_WORK ITEM_
After locating the line that contains "1745x1308 pixels. How", output that line and each one following it, exactly, to the end of the entries. No pictures.

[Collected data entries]
= = = = =

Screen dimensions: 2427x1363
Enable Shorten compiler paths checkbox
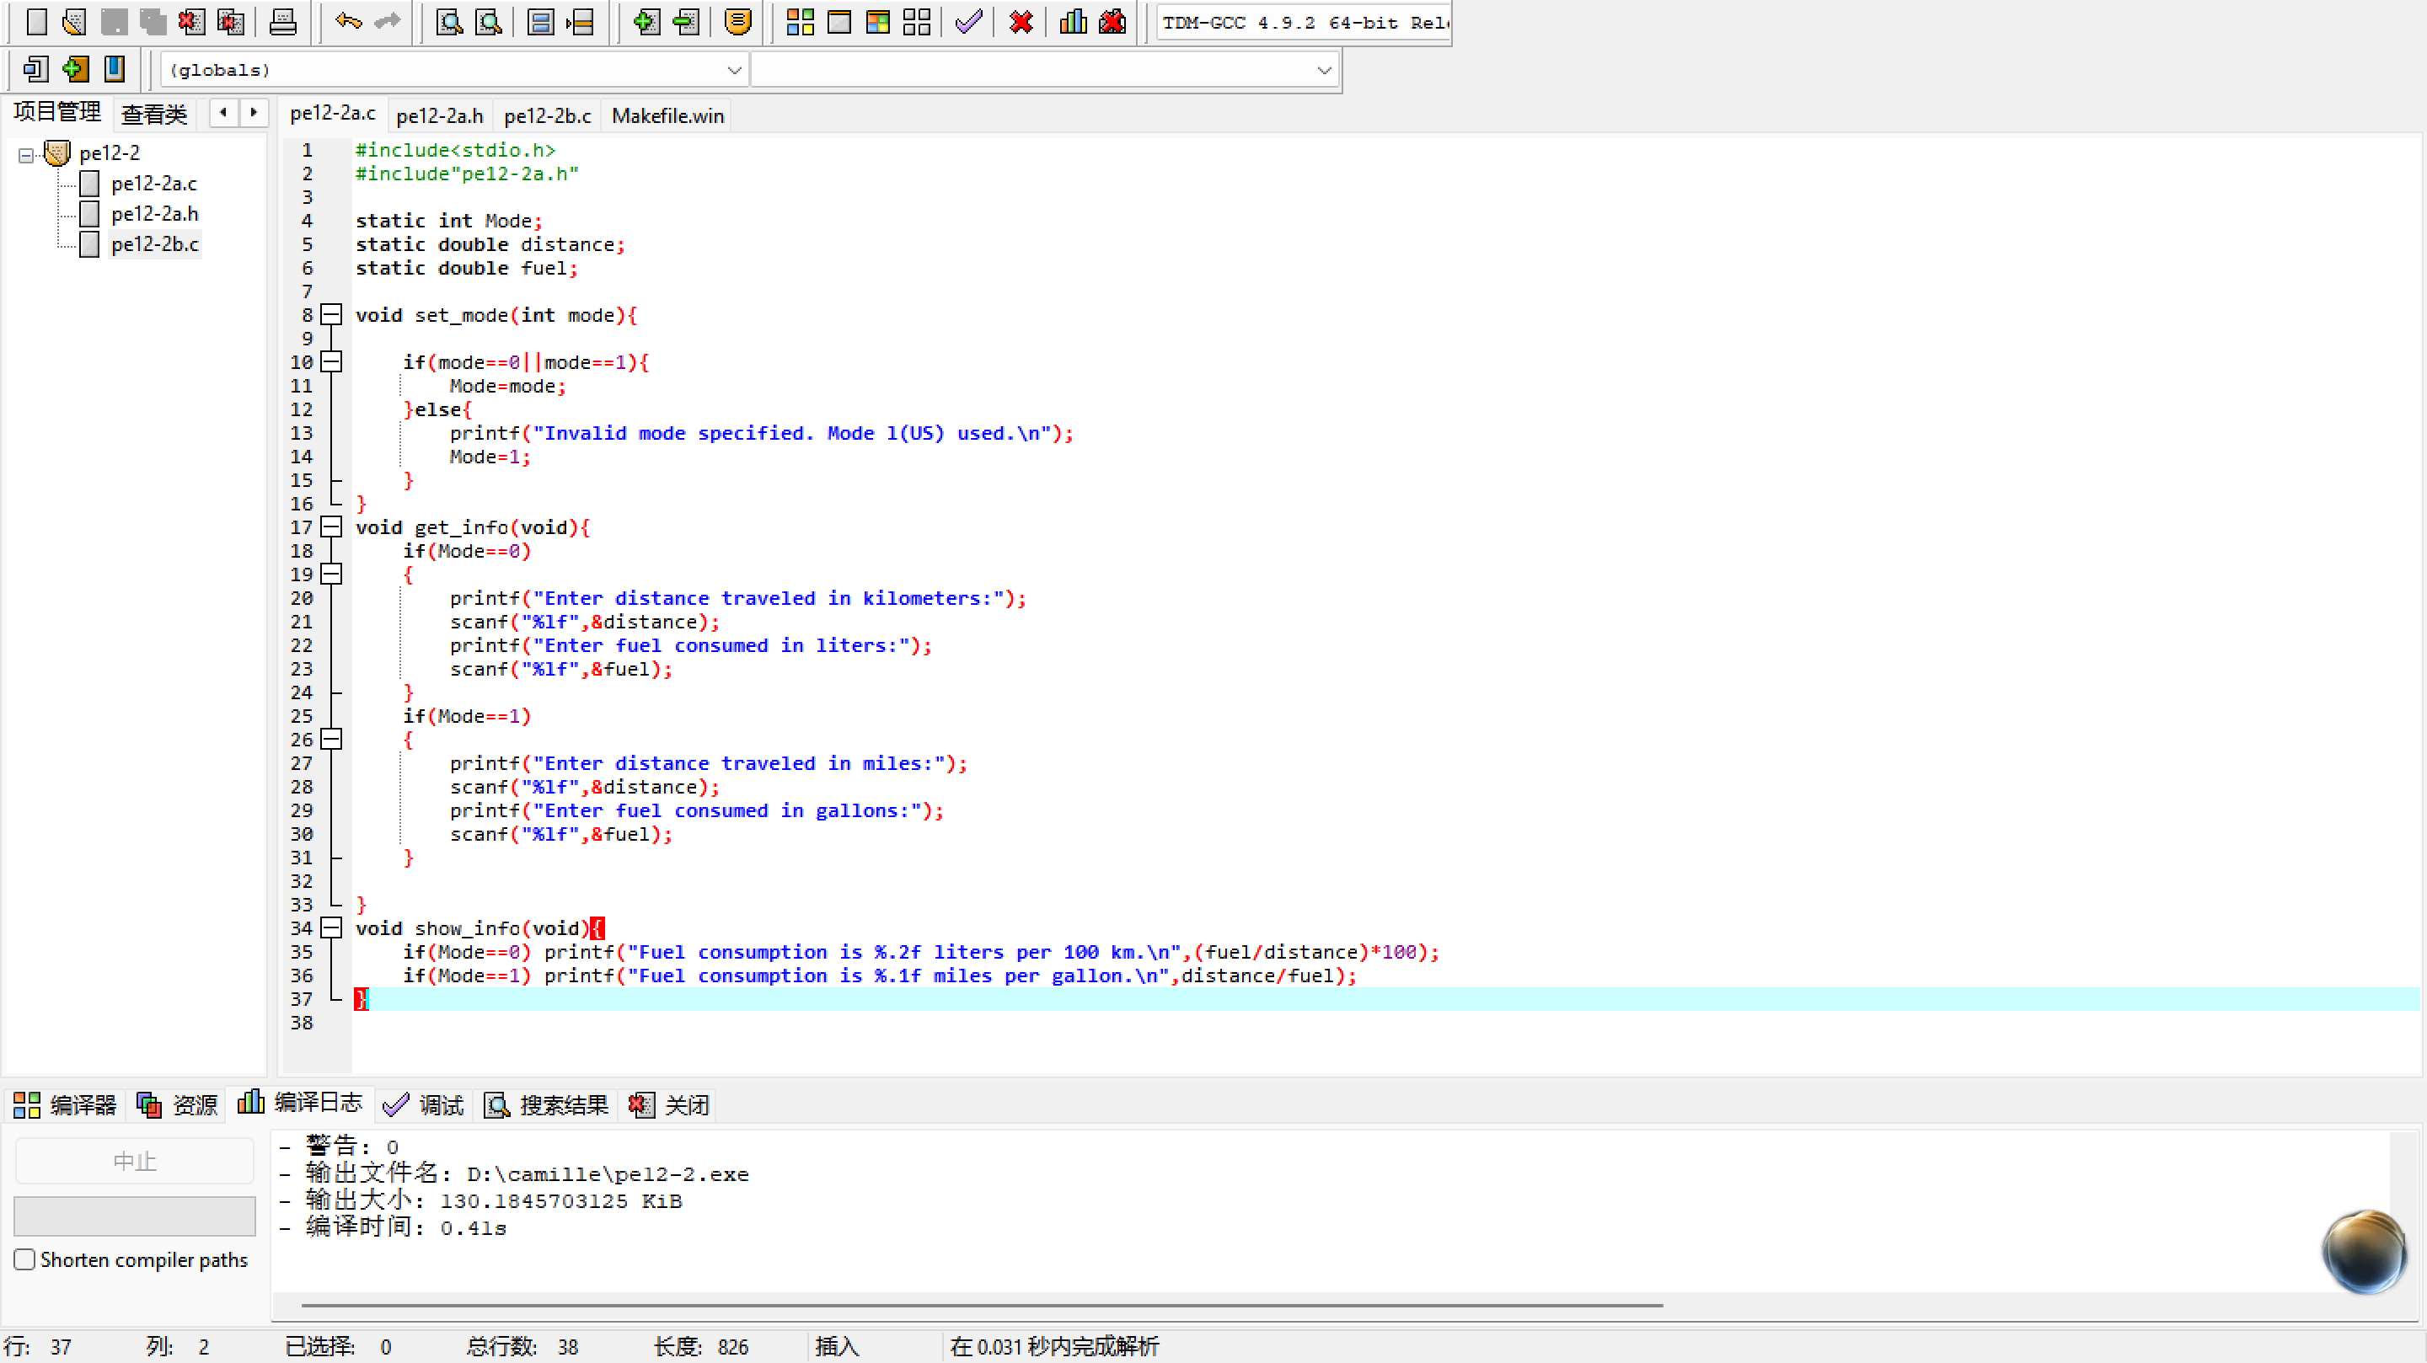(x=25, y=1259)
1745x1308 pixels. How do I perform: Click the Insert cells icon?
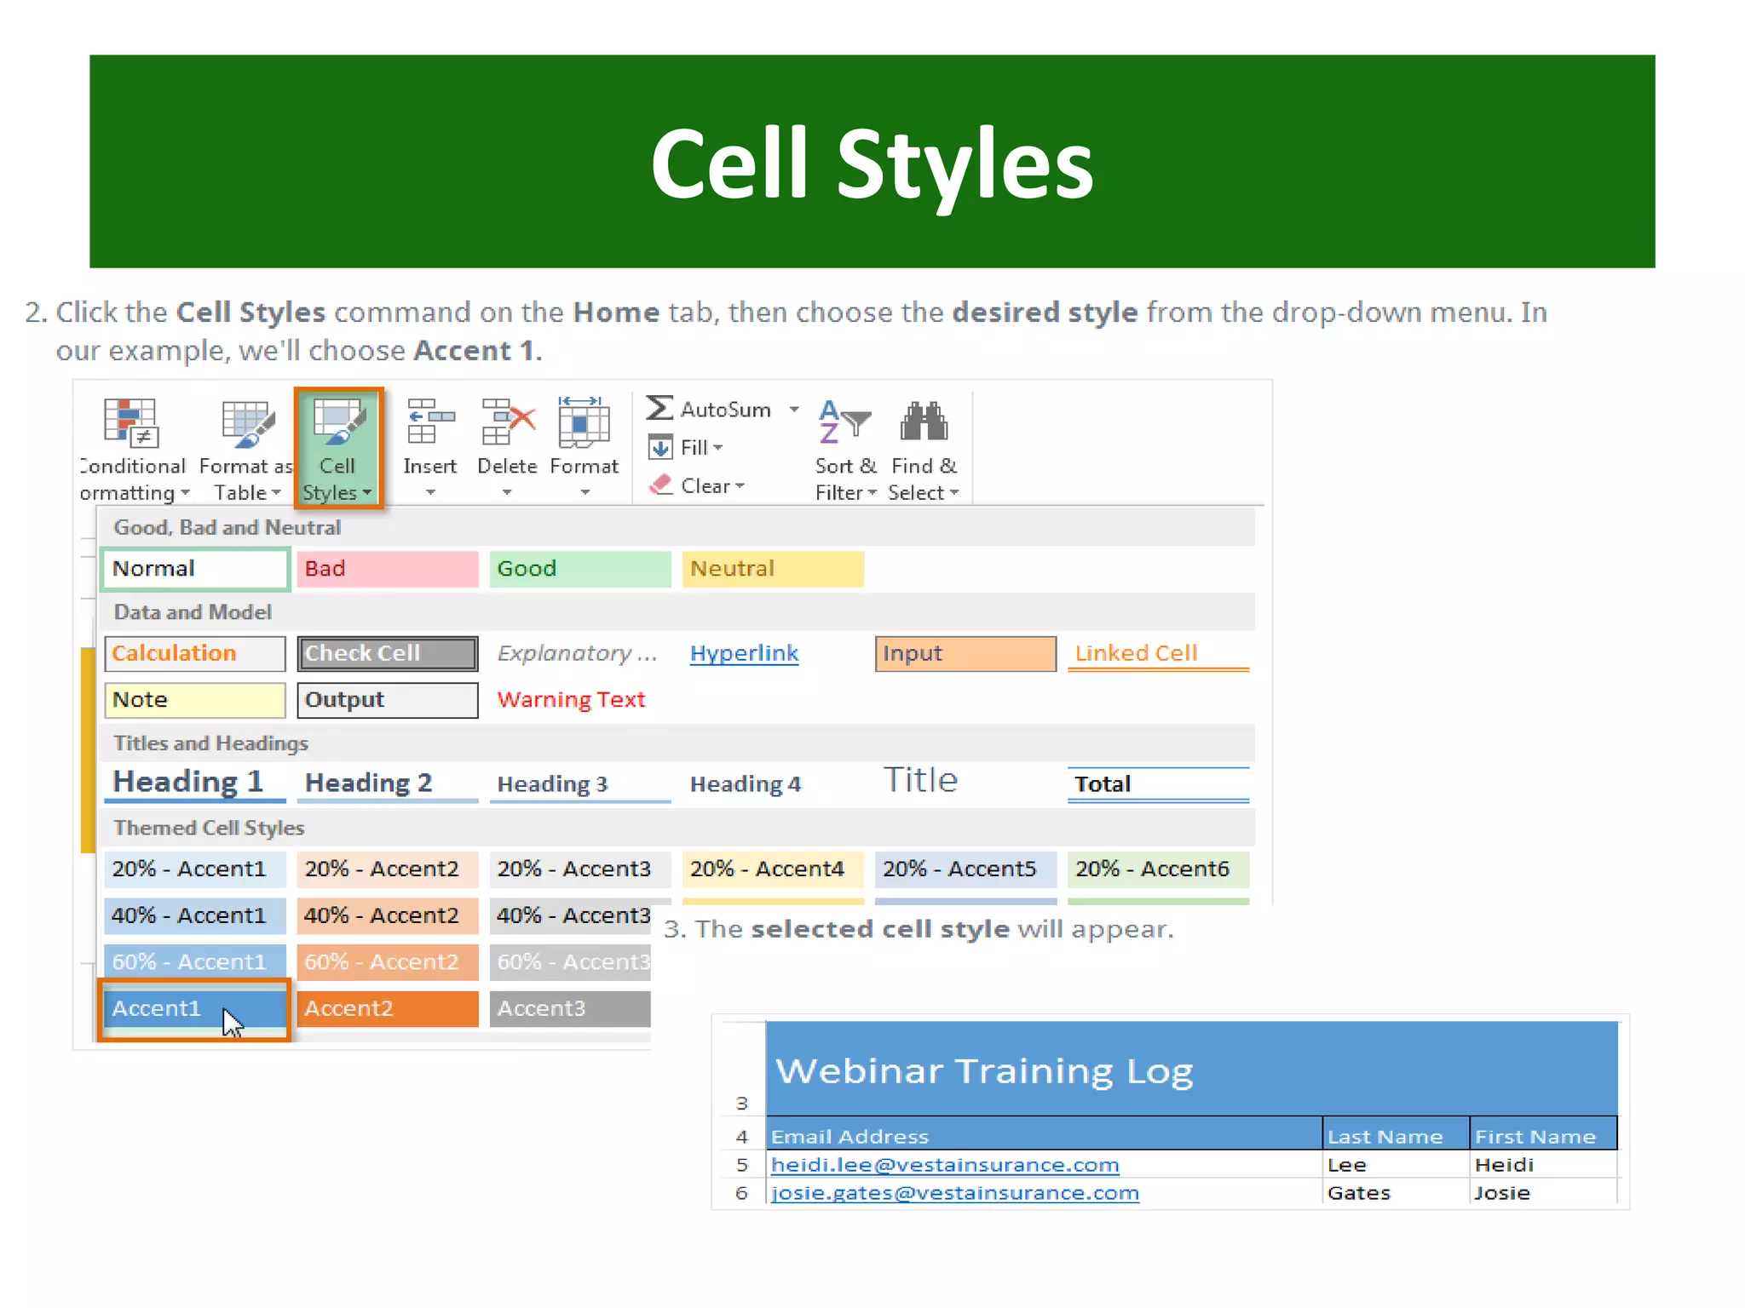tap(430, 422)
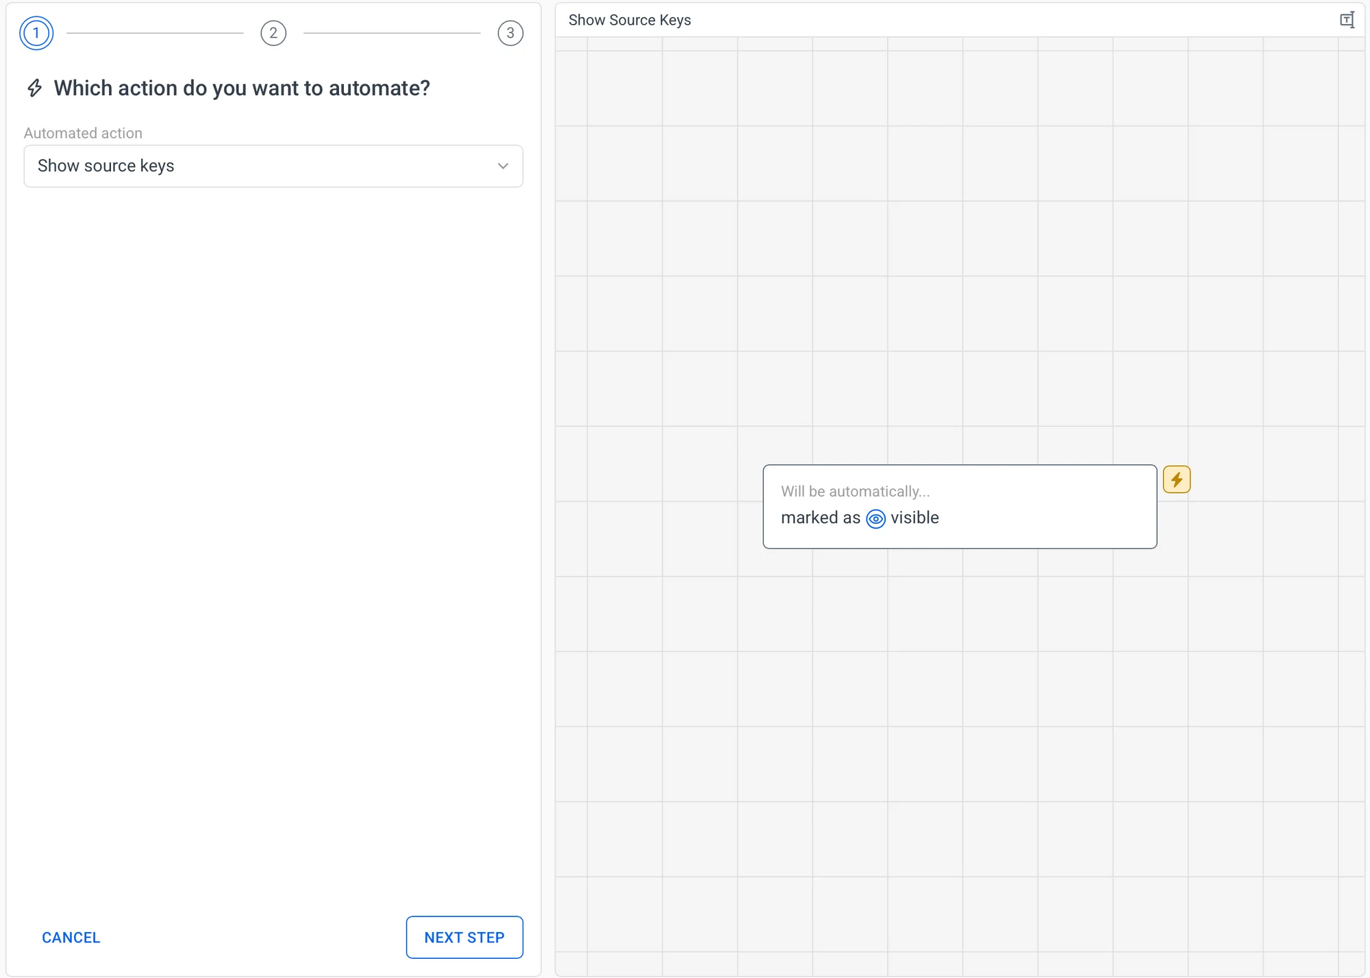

= = = = =

_ANSWER BOX_
1745x1308 pixels. How do I perform: Click the Insert cells icon?
tap(430, 422)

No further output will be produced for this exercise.